Corriere della Sera - La Lettura
La traduttrice e la moglie «Il nostro Sepúlveda»
Ilide Carmignani, «voce» del narratore, ha scritto una favola come una biografia di Lucho a un anno dalla morte. Con due testi della vedova, Carmen Yáñez. I ricordi, l’affetto, l’amore
Quella di Luis Sepúlveda è una vita da romanzo. Di più: è una vita che meritava di essere raccontata come se fosse una delle fiabe moderne per le quali lo scrittore era famoso e amato: Storia di Luis Sepúlveda e del suo gatto Zorba che esce l’8 aprile da Salani richiama fin dal titolo il suo celebre Storia di una gabbianella e del gatto che le insegnò a volare (1996). A scriverla è Ilide Carmignani, traduttrice, per quasi trent’anni «voce» italiana di Luis «Lucho» Sepúlveda, che per raccontare il romanziere diventa — per la prima volta — lei stessa narratrice; il volume contiene, inoltre, contributi inediti di Carmen Yáñez, poetessa, l’amore di una vita che Sepúlveda sposò due volte, nel 1971 e di nuovo nel 2004.

DATI FORNITI:
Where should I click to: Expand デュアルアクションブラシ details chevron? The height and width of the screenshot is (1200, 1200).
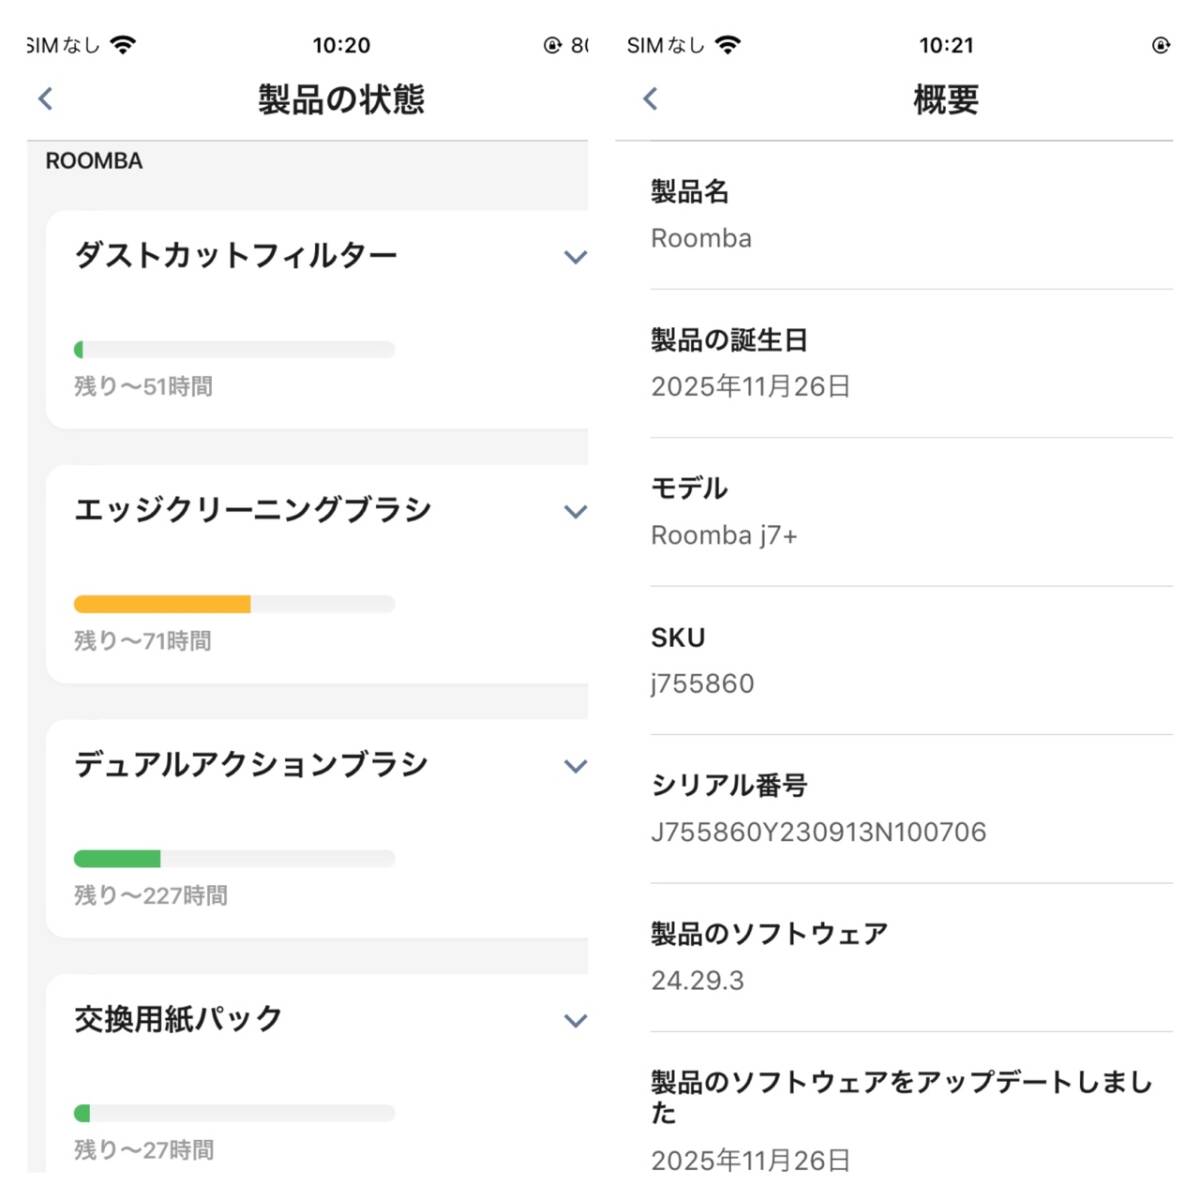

---

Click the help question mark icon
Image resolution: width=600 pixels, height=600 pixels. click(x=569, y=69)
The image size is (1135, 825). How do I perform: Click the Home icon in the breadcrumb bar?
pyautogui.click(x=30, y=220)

--

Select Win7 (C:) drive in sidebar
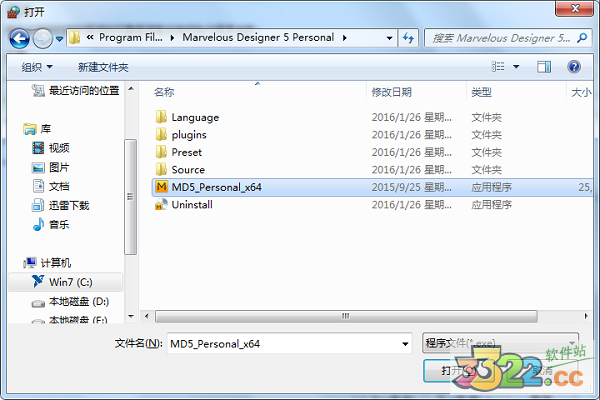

CONSEGNA A:
Rispondi a queste domande sull'articolo su Sepúlveda:
(i) A quanto tempo dalla morte di Sepúlveda esce il libro di Ilide Carmignani?
(ii) Per quanti anni Carmignani è stata la «voce» italiana dello scrittore?
(iii) In quali anni Sepúlveda sposò Carmen Yáñez?
CONSEGNA B:
Puoi trasformare in un elenco puntato il paragrafo dell'articolo su Sepúlveda che comincia con «Quella di Luis Sepúlveda è una vita da romanzo», conservandone i fatti principali?
I record qui non hanno alcun ruolo.

SOLUZIONE SVOLTA A:
(i) A un anno dalla morte.
(ii) Per quasi trent'anni.
(iii) Nel 1971 e di nuovo nel 2004.

SOLUZIONE SVOLTA B:
- La vita di Luis Sepúlveda è degna di un romanzo e viene raccontata come una delle fiabe moderne che lo resero famoso.
- «Storia di Luis Sepúlveda e del suo gatto Zorba» esce l'8 aprile da Salani. Il titolo richiama «Storia di una gabbianella e del gatto che le insegnò a volare» (1996).
- L'autrice è Ilide Carmignani, per quasi trent'anni traduttrice e «voce» italiana di Sepúlveda, che qui diventa per la prima volta narratrice.
- Il volume contiene contributi inediti di Carmen Yáñez, poetessa, che Sepúlveda sposò nel 1971 e di nuovo nel 2004.